Pilgrim at Tinker Creek by Annie Dillard


  Or is beauty itself an intricately fashioned lure, the cruelest hoax of all? There is a certain fragment of an ancient and involved Eskimo tale I read in Farley Mowat that for years has risen, unbidden, in my mind. The fragment is a short scenario, observing all the classical unities, simple and cruel, and performed by the light of a soapstone seal-oil lamp.

  A young man in a strange land falls in love with a young woman and takes her to wife in her mother’s tent. By day the women chew skins and boil meat while the young man hunts. But the old crone is jealous; she wants the boy. Calling her daughter to her one day, she offers to braid her hair; the girl sits pleased, proud, and soon strangled by her own hair. One thing Eskimos know is skinning. The mother takes her curved hand knife shaped like a dancing skirt, skins her daughter’s beautiful face, and presses that empty flap smooth on her own skull. When the boy returns that night he lies with her, in the tent on top of the world. But he is wet from hunting; the skin mask shrinks and slides, uncovering the shriveled face of the old mother, and the boy flees in horror, forever.

  Could it be that if I climbed the dome of heaven and scrabbled and clutched at the beautiful cloth till I loaded my fists with a wrinkle to pull, that the mask would rip away to reveal a toothless old ugly, eyes glazed with delight?
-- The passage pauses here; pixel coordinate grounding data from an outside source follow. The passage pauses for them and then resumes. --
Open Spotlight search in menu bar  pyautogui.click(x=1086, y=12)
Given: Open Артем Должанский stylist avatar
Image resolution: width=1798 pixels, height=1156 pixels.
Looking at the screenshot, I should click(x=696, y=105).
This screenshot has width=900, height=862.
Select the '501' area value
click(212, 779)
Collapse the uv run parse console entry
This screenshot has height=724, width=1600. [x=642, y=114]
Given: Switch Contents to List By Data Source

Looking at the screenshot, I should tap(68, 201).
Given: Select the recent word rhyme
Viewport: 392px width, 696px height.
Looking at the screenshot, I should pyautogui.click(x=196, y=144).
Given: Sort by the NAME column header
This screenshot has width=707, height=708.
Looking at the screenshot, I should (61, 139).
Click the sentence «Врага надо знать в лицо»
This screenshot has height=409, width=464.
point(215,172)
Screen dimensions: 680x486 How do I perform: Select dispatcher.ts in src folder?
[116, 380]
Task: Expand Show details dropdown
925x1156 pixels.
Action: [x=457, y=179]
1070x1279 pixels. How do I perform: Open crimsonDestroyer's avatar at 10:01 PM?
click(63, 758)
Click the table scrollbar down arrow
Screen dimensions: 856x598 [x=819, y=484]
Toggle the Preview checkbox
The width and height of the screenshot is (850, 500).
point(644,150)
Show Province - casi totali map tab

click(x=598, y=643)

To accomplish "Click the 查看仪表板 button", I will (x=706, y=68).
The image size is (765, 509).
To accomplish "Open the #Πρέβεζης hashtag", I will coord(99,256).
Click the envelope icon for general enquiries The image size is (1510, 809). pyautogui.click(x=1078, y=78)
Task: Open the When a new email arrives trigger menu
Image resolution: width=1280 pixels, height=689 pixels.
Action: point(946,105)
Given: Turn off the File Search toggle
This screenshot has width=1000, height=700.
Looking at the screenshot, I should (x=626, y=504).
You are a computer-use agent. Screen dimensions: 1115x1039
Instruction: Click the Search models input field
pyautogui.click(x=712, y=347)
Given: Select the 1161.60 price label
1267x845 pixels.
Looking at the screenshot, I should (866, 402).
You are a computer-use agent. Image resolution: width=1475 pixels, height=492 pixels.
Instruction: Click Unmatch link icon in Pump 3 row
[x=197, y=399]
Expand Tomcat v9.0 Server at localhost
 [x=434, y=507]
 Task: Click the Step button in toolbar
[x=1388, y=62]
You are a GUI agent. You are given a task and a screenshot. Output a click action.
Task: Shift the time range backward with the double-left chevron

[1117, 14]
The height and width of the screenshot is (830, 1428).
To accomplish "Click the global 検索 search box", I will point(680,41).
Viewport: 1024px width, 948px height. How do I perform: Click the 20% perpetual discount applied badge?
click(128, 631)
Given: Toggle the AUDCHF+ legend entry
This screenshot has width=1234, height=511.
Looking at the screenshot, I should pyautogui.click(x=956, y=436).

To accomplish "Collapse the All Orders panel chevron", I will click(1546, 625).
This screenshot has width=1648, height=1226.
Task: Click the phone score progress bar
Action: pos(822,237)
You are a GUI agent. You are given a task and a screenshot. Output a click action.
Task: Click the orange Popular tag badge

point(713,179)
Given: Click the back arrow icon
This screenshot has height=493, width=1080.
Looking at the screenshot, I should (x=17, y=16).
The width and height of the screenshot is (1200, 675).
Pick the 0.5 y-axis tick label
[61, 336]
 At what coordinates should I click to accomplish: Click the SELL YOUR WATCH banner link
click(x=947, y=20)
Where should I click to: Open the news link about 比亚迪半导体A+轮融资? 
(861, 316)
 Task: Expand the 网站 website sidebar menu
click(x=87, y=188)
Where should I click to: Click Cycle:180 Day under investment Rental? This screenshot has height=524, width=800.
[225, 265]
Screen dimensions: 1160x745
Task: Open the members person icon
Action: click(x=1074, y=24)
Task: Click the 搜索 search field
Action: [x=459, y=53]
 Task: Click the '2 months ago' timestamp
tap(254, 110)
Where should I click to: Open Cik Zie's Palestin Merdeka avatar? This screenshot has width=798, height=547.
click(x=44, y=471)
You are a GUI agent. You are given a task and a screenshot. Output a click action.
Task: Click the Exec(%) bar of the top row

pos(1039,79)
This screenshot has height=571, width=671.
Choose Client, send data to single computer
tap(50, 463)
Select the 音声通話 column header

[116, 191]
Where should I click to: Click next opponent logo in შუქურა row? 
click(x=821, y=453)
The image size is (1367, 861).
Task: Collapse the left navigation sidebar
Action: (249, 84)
  A wind rose, quickening; it seemed at the same instant to invade my nostrils and vibrate my gut. I stirred and lifted my head. No, I’ve gone through this a million times, beauty is not a hoax—how many days have I learned not to stare at the back of my hand when I could look out at the creek? Come on, I say to the creek, surprise me; and it does, with each new drop. Beauty is real. I would never deny it; the appalling thing is that I forget it. Waste and extravagance go together up and down the banks, all along the intricate fringe of spirit’s free incursions into time. On either side of me the creek snared and kept the sky’s distant lights, shaped them into shifting substance and bore them speckled down.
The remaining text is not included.